WeMakeFedora.org: harassment decision, victory for volunteers and Fedora Foundations


A panel convened under the Uniform Domain Name Dispute Resolution Policy (UDRP) has today decided that the WeMakeFedora.org site is a fair use of the Fedora trademark.

This decision gives the green light to all volunteers in the free software community to choose domain names that accurately reflect our contributions.

The response to Matthew Miller's complaint relied on nothing less than Fedora's Mission and Foundations and the Universal Declaration of Human Rights, Article 27:

  1. Everyone has the right freely to participate in the cultural life of the community, to enjoy the arts and to share in scientific advancement and its benefits.
  2. Everyone has the right to the protection of the moral and material interests resulting from any scientific, literary or artistic production of which he is the author.

Why did Matthew Miller do this now?

I informed the community about WeMakeFedora.org in March 2021. A reply from Miller consents to the site as long as the trademark guidelines are followed. Nobody suggested legal action at that time. At the end of 2021, WeMakeFedora.org syndicated various blog posts about favoritism and other issues around Outreachy. Events like OSCAL and DebConf22 take place in the same region during 2022. It appears that the legal effort was launched shortly after the community began discussing those issues.
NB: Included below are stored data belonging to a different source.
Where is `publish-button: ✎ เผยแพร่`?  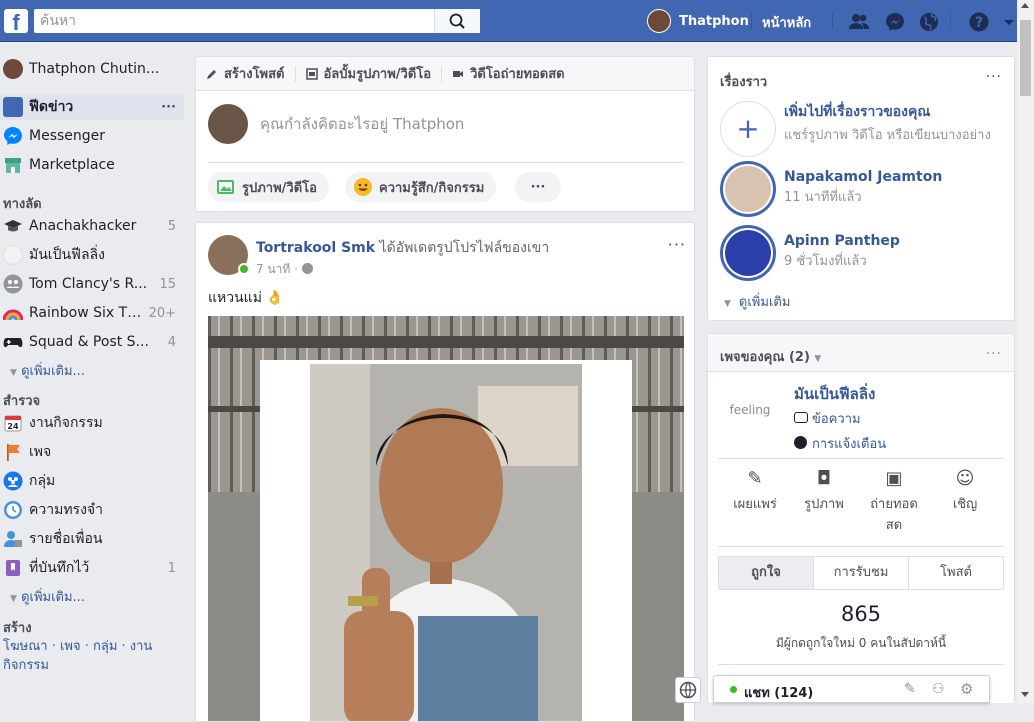 publish-button: ✎ เผยแพร่ is located at coordinates (755, 491).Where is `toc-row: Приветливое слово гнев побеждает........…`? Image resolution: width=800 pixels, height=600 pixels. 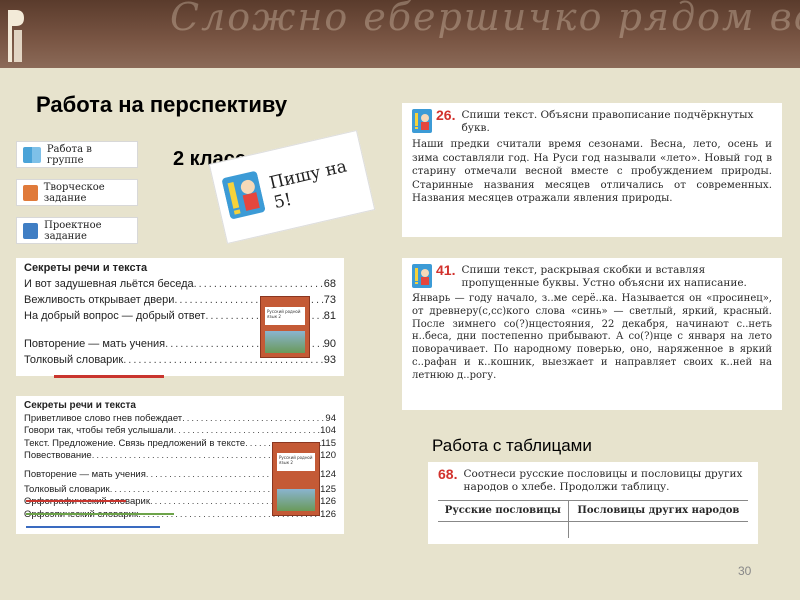 toc-row: Приветливое слово гнев побеждает........… is located at coordinates (180, 418).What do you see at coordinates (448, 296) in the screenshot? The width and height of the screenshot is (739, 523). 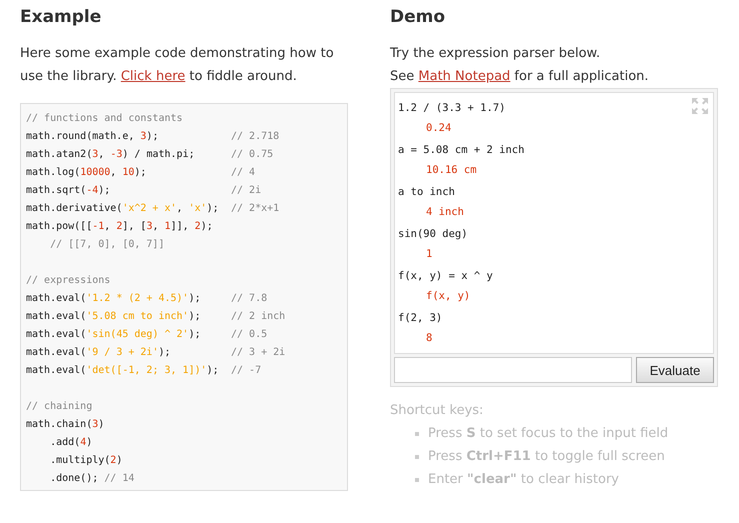 I see `result-text: f(x, y)` at bounding box center [448, 296].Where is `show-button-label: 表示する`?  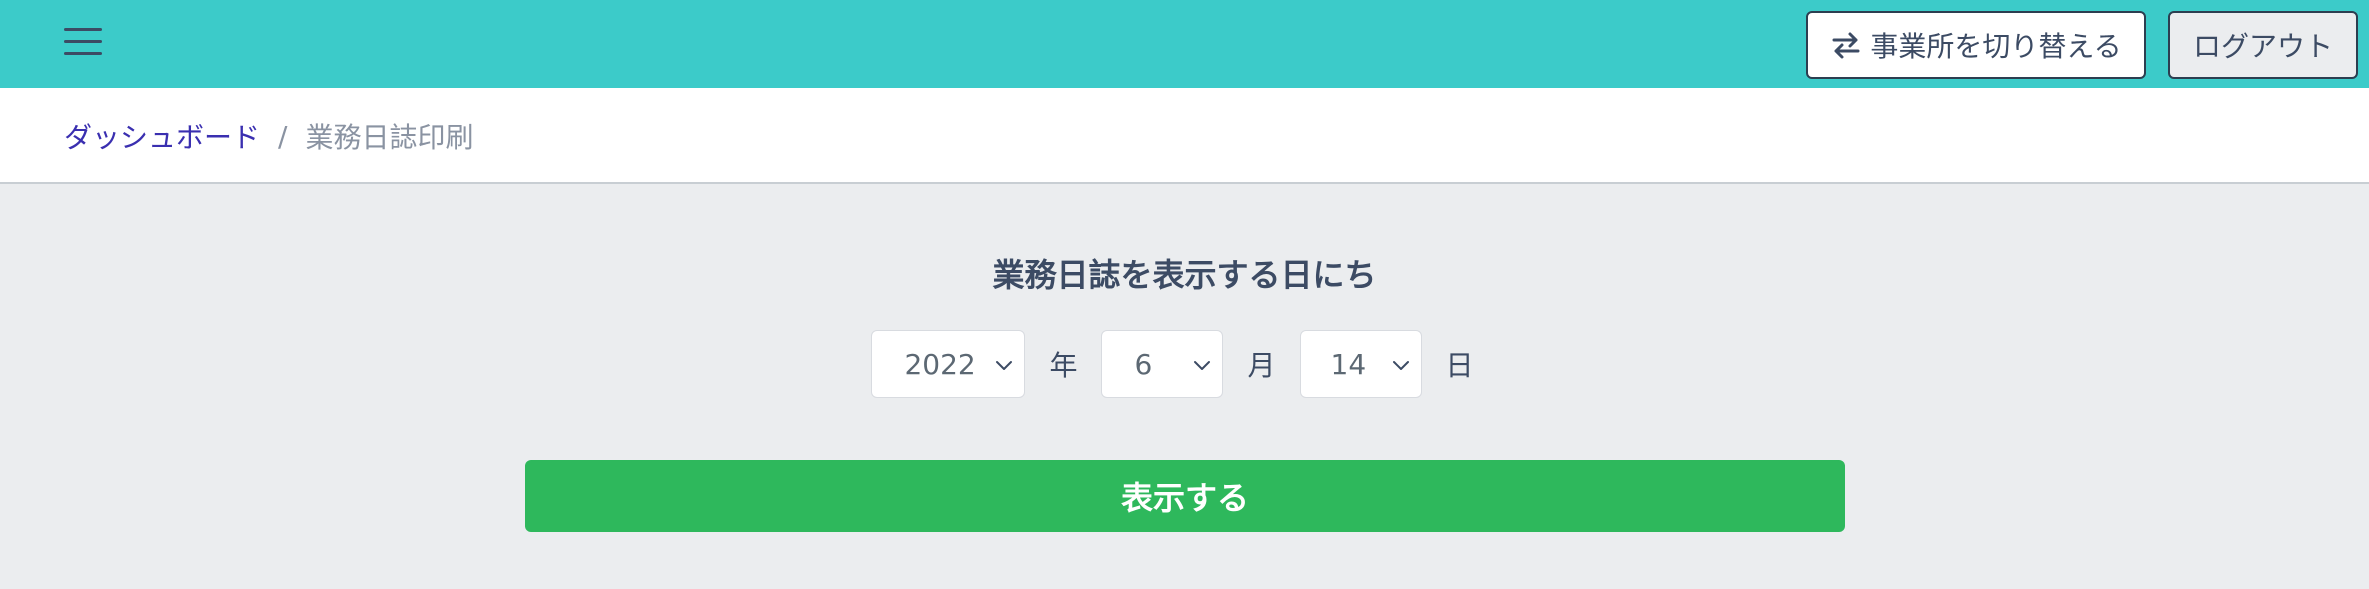
show-button-label: 表示する is located at coordinates (1184, 498).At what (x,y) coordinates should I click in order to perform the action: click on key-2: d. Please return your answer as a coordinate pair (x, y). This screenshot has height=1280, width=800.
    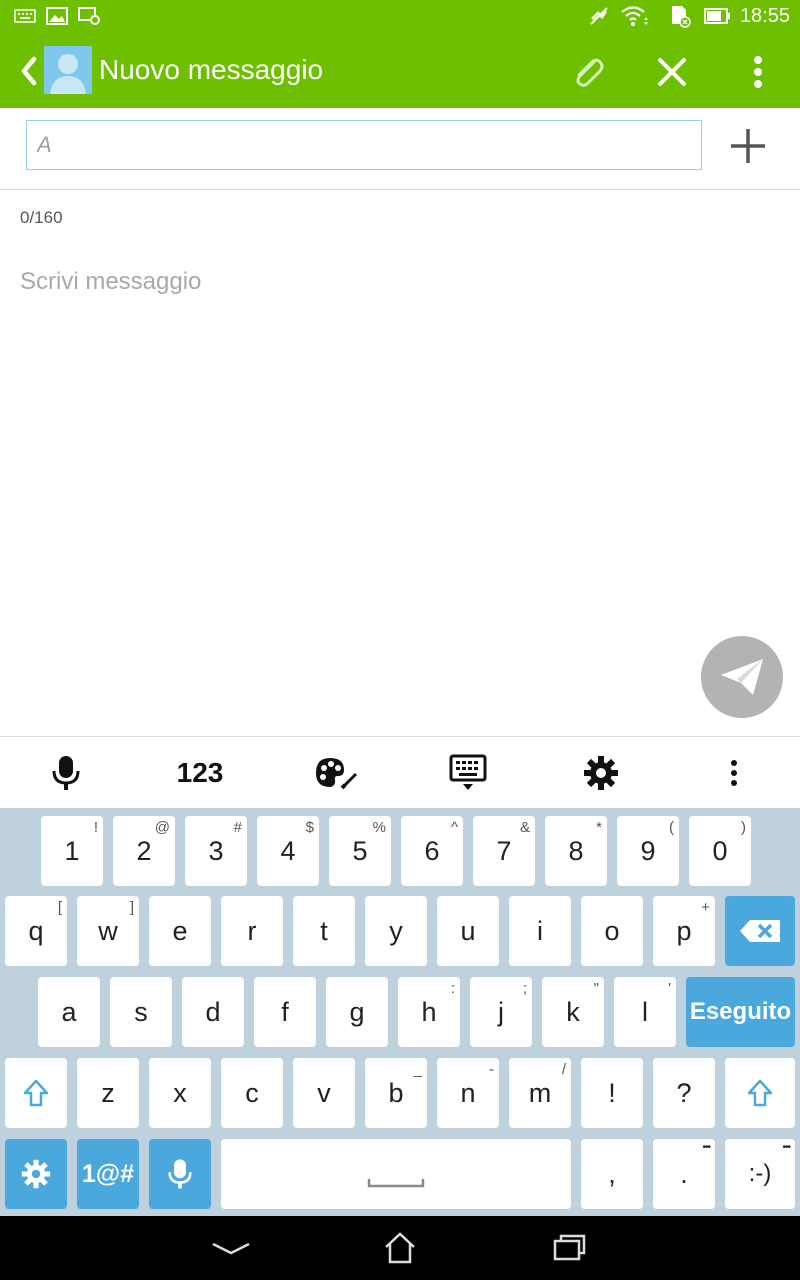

Personally, I was an administrator in the Google Summer of Code and I can confirm that some of the young women who applied to these programs have made complaints. I wrote a detailed report about the culture in the region and Miller censored it from the official Planet Fedora site. The UDRP action appears to be a continuation of these attempts to limit attention on it.

Many of us don't feel comfortable walking into these situations by mistake in the middle of our voluntary duties. I resigned from GSoC and Outreachy mentoring in 2018.

Background to the decision

2017: volunteers in the FSFE elected me as a community representative. FSFE is a lobbyist that receives two thirds of its funding from corporations while pretending to be a grass roots movement.

2017: the Fedora Ambassador in Albania resigned very quietly.

2018: in reprisal for the election result, FSFE removed elections from their constitution. I resigned from FSFE in disgust.

2019: Miller began censoring my blog on the official Planet Fedora site. Miller spread smears about mysterious "Code of Conduct" shortly after my father died.

2020: Miller stopped censoring my blog. I nominated in the Fedora Council elections. Fedora began censoring some emails on the Fedora council discussion list. I withdrew my nomination.

2021: I published a blog about the risks of modern slavery in the Open Source supply chain. Matthew Miller censored my blog from Planet Fedora again at the same time that an online mob attacked Dr Stallman

On harassment in free software communities

The free software community has been overrun by kangaroo courts proclaiming Codes of Conduct in recent times. Somebody asks why a girlfriend received funds from the diversity budget and the people concerned quickly claim they are victims of harassment.

Not only did the UDRP panel find that the domain name is not being used in bad faith, the panel went beyond this and made a finding that the UDRP claim was an instance of harassment against a volunteer.

This is not the ruling of a kangaroo court interpreting a Code of Conduct, this is an independent finding from an impartial tribunal.